> [Supplied passage]
- - -
John lived and wrote in a pre-Christian world . . . a world in which Christians were considered anything from a laughing stock, to treasonous, to pathetic.

We live in a post-Christian world . . . but also in tumultuous times.iv Our nation is troubled by wars and our world is troubled by terror . . . as well as by a devastating and growing division between poor and rich. There is famine across the globe. In this nation schools are in crisis. The youth in our cities are shooting each other, and shooting up. Glaciers are in catastrophic retreat and icebergs are melting. And, on top of all of this, the Christian faith is often misused, misunderstood . . . both by Christians and by others. The simple faith of our pacifist leader, of Jesus, has been used as a rallying cry for such horrors as pogroms and crusades and slavery.

In this midst of all of this, it is the purpose and aim of each Christian Church to at least hint at the new heaven and the new earth John sees in his vision.

It is our intention in this Christian community, to practice radical allegiance to Christ . . . to order ourselves in such a way that there is among us no fundamental distinction between rich and poor, male and female, straight and gay, educated and illiterate, black and white, red, brown and yellow, immigrant and citizen.
- - -
> [Dataset content]

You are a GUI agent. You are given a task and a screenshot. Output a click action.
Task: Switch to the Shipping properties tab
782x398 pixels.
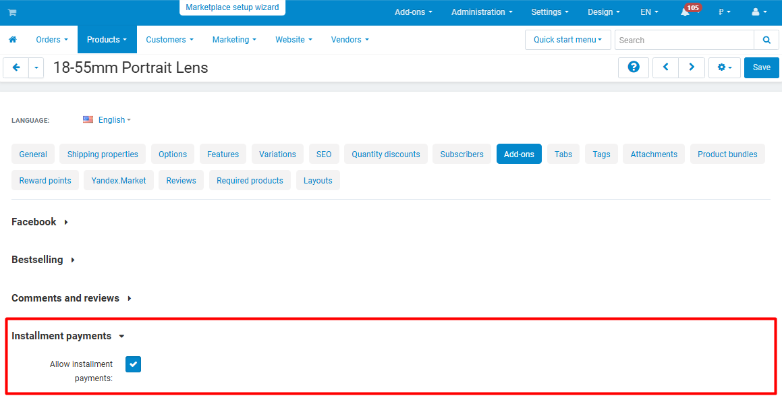click(x=103, y=154)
- - -
> [Problems to solve]
1: Answer these questions from the sermon text, one answer per line, marked the same way:
(a) In John's pre-Christian world, what were Christians considered?
(b) What horrors does the sermon say the simple faith of Jesus has been used as a rallying cry for?
(c) What does the sermon say this Christian community intends to practice?
2: Go on with the sermon, picking up right after its final sentence.

> [Task-by-task outputs]
1:
(a) Anything from a laughing stock, to treasonous, to pathetic.
(b) Pogroms, crusades and slavery.
(c) Radical allegiance to Christ.

2:
It is our intention to be peace-makers who are governed by the practices of forgiveness and gentleness. There is no entrance fee here. We open the doors to this house and home of God seven days a week. Each Sunday morning and Thursday evening we offer food, both to the well fed and to the hungry . . . and we offer warmth, beauty, music, fellowship and hospitality to each and all …without regard to station or circumstance. In addition, we pool our collective resources to provide material as well as spiritual assistance and sustenance to those in need.

As the calendar turned the page from 2009 to 2010, this reading appears in the lectionary.

John's vision and John's soul intrude themselves upon us. The challenge and rigors, the costs and consequences of the Christian life is thrown, like a gauntlet all the way from the small island of Patmos.

I wonder what others see of our souls when the look into our eyes? Can others see reflected in our lives glimpses of the new heaven and the new earth to which John's vision invites us? Can they?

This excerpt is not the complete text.